Vagus and glossopharyngeal nerves bring sensory impulses to DRG from lungs, airways, peripheral chemoreceptors, and joint proprioceptors.
-Input modifies breathing pattern.
What is the ventral respiratory group neurons? (VRG)
VRG neurons contain both inspiratory and expiratory neurons located bilaterally in the medulla.
Where does the VRG neurons send inspiratory impulses to?
Laryngeal and pharyngeal muscles.
Diaphragm and external intercostals.
Where does the VRG neurons send expiratory impulses to?
Other VRG neurons send expiratory signals to the abdominal muscles and internal intercostals.
Pons modify what?
Pons modifies output of medullary centers that are located in the pons of the brain stem.

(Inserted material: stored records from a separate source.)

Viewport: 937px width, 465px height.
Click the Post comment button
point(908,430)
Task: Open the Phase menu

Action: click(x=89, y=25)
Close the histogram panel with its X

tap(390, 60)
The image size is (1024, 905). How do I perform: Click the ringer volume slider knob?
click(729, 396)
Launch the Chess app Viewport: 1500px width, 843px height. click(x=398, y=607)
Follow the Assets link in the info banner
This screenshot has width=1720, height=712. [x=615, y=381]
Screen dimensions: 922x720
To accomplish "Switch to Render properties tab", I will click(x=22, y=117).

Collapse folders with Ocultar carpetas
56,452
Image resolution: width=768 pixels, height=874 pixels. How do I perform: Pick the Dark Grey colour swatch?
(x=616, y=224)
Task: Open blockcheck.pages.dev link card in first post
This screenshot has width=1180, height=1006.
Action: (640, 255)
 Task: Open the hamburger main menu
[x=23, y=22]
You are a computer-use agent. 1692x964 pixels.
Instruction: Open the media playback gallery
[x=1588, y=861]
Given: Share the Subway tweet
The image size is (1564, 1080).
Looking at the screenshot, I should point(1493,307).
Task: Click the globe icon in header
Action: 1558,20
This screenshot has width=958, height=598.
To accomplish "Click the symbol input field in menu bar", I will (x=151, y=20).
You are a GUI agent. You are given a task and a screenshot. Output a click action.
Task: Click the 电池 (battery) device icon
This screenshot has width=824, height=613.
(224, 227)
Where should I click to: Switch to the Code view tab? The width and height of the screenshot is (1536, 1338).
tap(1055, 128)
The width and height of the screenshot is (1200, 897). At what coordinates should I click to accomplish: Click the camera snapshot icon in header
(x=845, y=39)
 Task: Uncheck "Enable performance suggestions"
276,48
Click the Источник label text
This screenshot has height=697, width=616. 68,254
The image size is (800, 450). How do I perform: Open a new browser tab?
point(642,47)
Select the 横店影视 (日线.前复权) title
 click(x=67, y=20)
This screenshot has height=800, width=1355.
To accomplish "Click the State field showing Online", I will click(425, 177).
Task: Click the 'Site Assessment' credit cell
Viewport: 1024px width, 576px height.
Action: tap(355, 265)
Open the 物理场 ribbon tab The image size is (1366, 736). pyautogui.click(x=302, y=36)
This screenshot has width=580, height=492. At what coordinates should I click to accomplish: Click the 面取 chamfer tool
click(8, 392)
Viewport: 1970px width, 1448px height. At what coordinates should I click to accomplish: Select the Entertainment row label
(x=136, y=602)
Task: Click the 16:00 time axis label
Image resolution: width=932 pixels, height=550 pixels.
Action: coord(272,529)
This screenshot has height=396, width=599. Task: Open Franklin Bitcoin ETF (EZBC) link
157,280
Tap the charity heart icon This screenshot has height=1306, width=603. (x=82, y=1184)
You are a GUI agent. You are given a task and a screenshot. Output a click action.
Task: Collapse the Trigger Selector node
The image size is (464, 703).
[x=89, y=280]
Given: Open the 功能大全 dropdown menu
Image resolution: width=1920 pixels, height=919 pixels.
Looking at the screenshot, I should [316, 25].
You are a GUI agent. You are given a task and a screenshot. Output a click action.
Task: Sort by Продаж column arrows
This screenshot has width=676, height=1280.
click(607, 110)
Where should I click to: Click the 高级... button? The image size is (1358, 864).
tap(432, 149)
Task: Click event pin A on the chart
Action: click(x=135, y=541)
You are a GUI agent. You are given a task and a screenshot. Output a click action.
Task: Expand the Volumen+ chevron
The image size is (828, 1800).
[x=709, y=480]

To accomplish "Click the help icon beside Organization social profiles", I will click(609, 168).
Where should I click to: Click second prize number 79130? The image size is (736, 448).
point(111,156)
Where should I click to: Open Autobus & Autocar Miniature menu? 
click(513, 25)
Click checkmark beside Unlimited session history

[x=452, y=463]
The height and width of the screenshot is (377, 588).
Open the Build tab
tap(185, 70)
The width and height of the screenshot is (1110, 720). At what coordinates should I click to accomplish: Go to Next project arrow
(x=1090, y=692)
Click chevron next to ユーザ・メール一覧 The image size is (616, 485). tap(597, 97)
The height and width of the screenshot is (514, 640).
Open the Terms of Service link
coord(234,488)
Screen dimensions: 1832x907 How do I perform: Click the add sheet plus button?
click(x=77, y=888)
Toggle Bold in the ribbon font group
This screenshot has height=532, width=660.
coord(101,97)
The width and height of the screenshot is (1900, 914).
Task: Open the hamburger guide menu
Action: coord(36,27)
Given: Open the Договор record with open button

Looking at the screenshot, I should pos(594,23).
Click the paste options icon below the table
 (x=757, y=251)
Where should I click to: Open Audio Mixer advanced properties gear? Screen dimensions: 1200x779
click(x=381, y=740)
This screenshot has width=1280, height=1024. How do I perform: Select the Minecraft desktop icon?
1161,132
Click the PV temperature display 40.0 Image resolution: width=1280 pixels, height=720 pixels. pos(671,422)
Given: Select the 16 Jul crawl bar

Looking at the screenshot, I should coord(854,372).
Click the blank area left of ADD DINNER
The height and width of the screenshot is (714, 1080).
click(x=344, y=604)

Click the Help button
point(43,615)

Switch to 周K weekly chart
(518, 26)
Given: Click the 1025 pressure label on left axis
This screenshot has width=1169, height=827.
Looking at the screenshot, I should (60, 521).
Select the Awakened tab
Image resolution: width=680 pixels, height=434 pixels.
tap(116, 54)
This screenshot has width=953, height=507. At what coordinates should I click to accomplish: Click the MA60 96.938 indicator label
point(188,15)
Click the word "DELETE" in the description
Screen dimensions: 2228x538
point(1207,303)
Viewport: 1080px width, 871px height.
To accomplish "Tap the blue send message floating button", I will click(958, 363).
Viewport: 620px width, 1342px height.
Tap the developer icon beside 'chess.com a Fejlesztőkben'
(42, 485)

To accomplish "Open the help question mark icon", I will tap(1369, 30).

What are the two pontine centers?
Apneustic and pneumotaxic.
What is the apneustic center?
Functions only identified by cutting connection to medullary centers.
What is apneustic breathing?
Characterized by long, gasping inspirations interrupted by occasional expirations.
What is the pneumotaxic center?
Controls “switch-off“, so it controls the inspiratory time (IT).
What is the Hering-Breuer inflation reflex?
Lung distention causes stretch receptors to send inhibitory signals to DRG, stopping further inspiration. Regulates rate and depth of breathing during moderate to strenuous exercise.
In adults active only o large Vt >800ml (high lung volumes).